ODORANT1 targets multiple metabolic networks in petunia flowers.

Scent bouquets produced by petunia flowers are composed of a complex mixture of floral volatile benzenoid and phenylpropanoid compounds (FVBPs), which are specialized metabolites derived from phenylalanine (Phe) through an interconnected network of enzymes. Biosynthesis and emission of high levels of these volatiles requires coordinated transcriptional activation of both primary and specialized metabolic networks. The petunia R2R3-MYB transcription factor ODORANT1 (ODO1) was identified as a master regulator of FVBP production and emission; however, knowledge of direct regulatory targets of ODO1 has remained limited.

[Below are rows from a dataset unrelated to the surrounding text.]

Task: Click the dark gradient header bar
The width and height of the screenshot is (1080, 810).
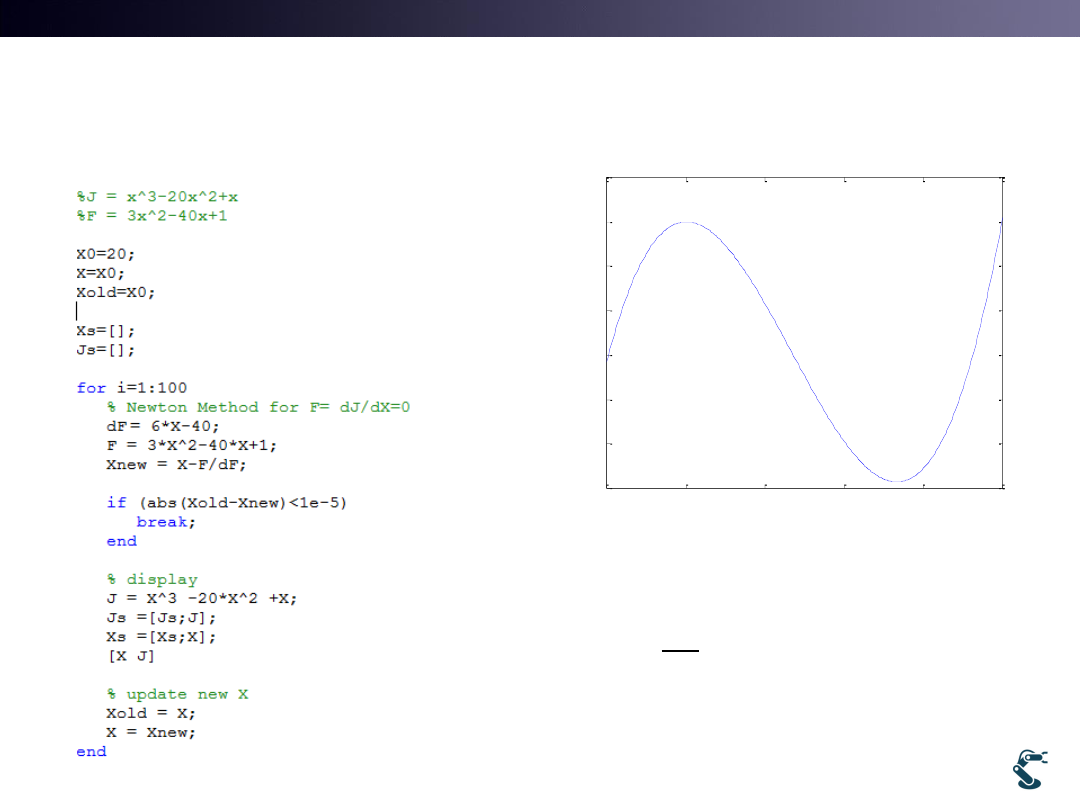Action: [x=540, y=18]
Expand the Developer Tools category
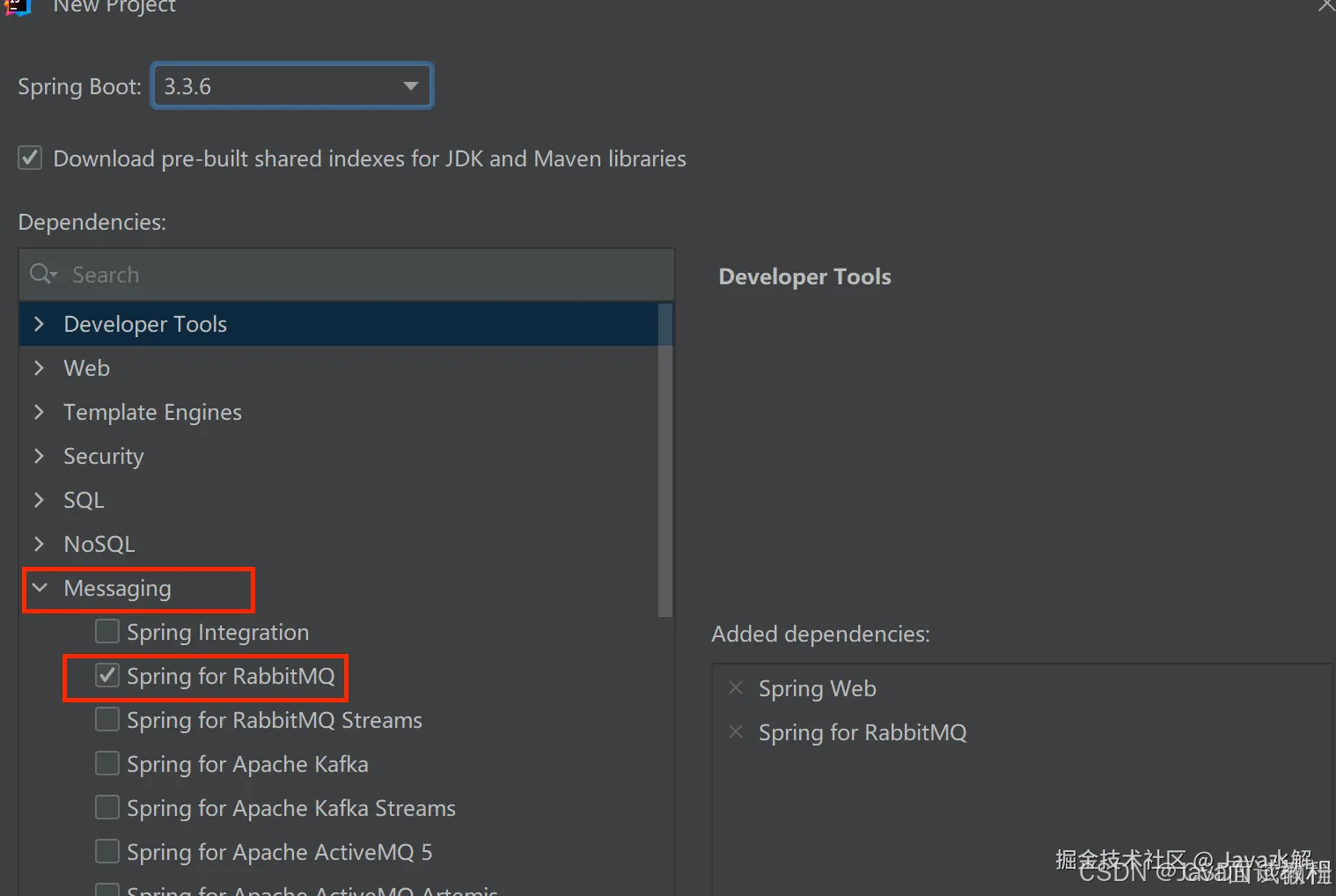Image resolution: width=1336 pixels, height=896 pixels. [x=39, y=324]
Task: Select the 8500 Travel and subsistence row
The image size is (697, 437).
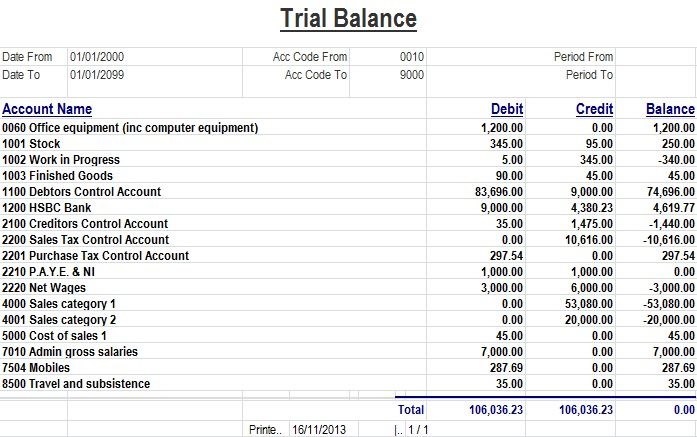Action: (x=76, y=384)
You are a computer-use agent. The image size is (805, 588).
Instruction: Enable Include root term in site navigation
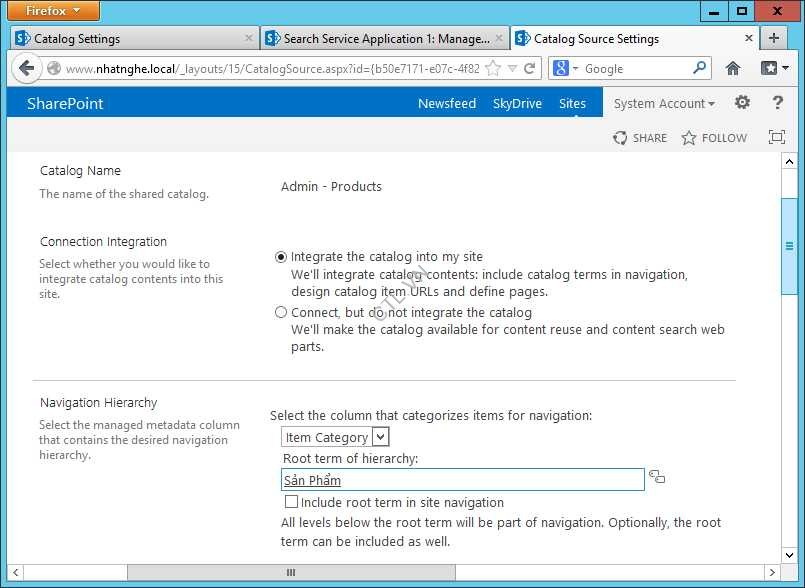tap(291, 502)
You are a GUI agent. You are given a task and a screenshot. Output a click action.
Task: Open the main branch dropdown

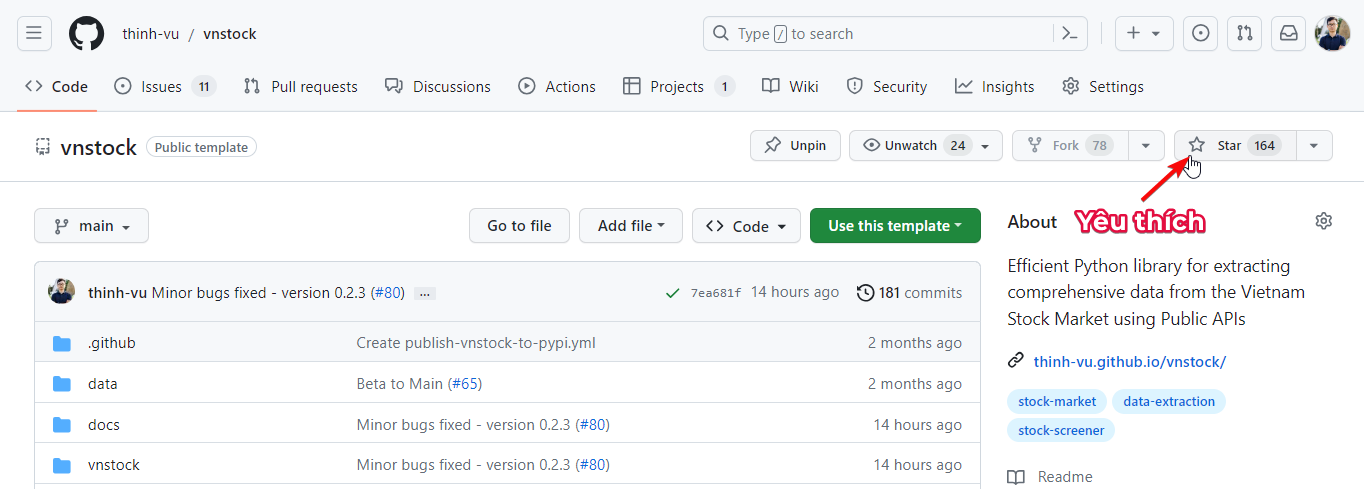91,226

Using ChIP-seq in petunia flowers, we identify ODO1-bound genes genome-wide, which are enriched not only in genes involved in the biosynthesis of Phe precursor as previously reported, but also genes in the specialized metabolic pathways involved in generating phenylpropanoid intermediates for FVBPs. ODO1-bound genes are also involved in methionine and S-adenosylmethionine metabolism, which could modulate methyl group supplies for certain FVBPs. qRT-PCR and RNA-seq analysis in an ODO1 RNAi knockdown line revealed that ODO1-bound targets are expressed at lower levels when ODO1 is suppressed. A cis-regulatory motif, CACCAACCCC, was identified in the promoters of genes that are both bound and activated by ODO1 as a potential binding site for ODO1, which was validated by in planta promoter reporter assays with wild-type and mutated promoters. Overall, our work presents a mechanistic model for ODO1 controlling an extensive gene regulatory network that contributes to FVBP production to give rise to floral scent.